On the other hand, the selection of opinion leaders to promote evidence-based care does not require the use of sophisticated technology or processes, and it should be possible to implement the intervention even in the most under-resourced settings. However, the methods opinion leaders employ to promote evidence-based care (lectures, workshops, reminders, etc.) might differ according the resources available at each setting.

This commentary author’s experience with regard to the selection of opinion leaders is that it is best to adapt the sociometric method questionnaire developed by Hiss (3) to suit local conditions. It allows health-care professionals to describe which colleagues are educationally influential, knowledgeable, and humane. In a trial conducted by my colleagues and myself in 19 hospitals in a large urban Latin American settings, we selected opinion leaders using the sociometric method (4). The following step-by step process could be used to select opinion leaders:

  • Distribute the Hiss questionnaire to all health-care professionals working in the setting where the intervention is to be implemented.
  • Ask each health-care professional to complete the questionnaire anonymously and return it in an opaque envelope, preferably by placing it into a sealed box specially prepared for that purpose. Ensure that health-care professionals understand that the selection process will be managed confidentially. It will probably increase the response rate.
  • Make every effort to achieve a high response rate: select a respected person to distribute the questionnaire, to periodically remind the subjects to complete it, and to collect the completed questionnaires.
  • The best opinion leaders will (theoretically) be those health-care professionals who receive the most votes.
  • Inform all health-care professionals (including the elected opinion leaders) of the results.
  • Invite the elected professionals to work as opinion leaders.

It should be mentioned that there is no evidence that this method is better than the informant method (asking individuals to identify those individuals who act as principle sources of influence) (1).

4.3. Implications for research

The review authors conducted subgroup analysis according to the method used to select opinion leaders, as well as the method used to promote evidence-based practices. However, at the present time the results are still inconclusive and more research is needed.

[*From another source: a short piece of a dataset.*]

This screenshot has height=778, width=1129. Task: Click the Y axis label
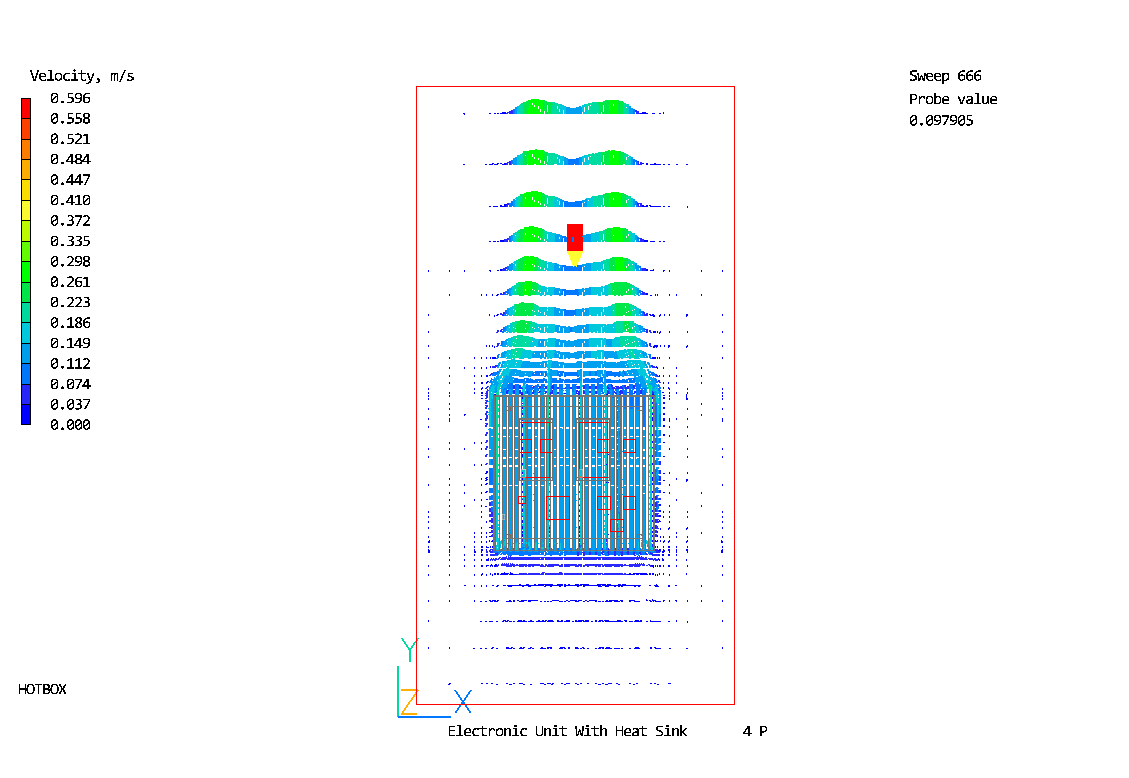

There was no subgroup analysis according to setting (development status, hospital or clinic), or according to health field. It is worth mentioning that there is still no published trial in which the strategy was used in developing countries and in the reproductive health field (4).

The review authors also recommend that future studies include a detailed description of how the intervention of opinion leader was delivered (i.e. what they do, how they do it, and how frequently), in order to allow replication of the intervention in other contexts.

Sources of support: Institute for Clinical Effectiveness and Health Policy (IECS) Buenos Aires, Argentina.

References

  • Jones G, Steketee RW, Black RE, Bhutta ZA, Morris SS, and the Bellagio Child Survival Study Group. How many child deaths can we prevent this year? Child survival II. The Lancet 2003;362:65-71.
  • Flodgren G, Parmelli E, Doumit G, Gattellari M, O’Brien MA, Grimshaw J, et al. Local opinion leaders: effects on professional practice and health care outcomes. Cochrane Database of Systematic Reviews 2011;Issue 8. Art. No.: CD000125; DOI:10.1002/14651858.CD000125.pub4.
  • Hiss RG, MacDonald R, Wayne K, Davis, Identification of physician educational influences in small community hospital. In: Proceedings of the 17th Annual Conference Research in Medical Education, 1978; 283–288.
  • Althabe F, Buekens P, Bergel E, Belizan J, Campbell M, Moss N, Hartwell T, Wright L. A behavioral intervention to improve obstetrical care. New England Journal of Medicine 2008; 358:1929-1940.

This document should be cited as: Althabe FA. Local opinion leaders: effects on professional practice and health care outcomes: RHL commentary (last revised: 1 March 2013). The WHO Reproductive Health Library; Geneva: World Health Organization.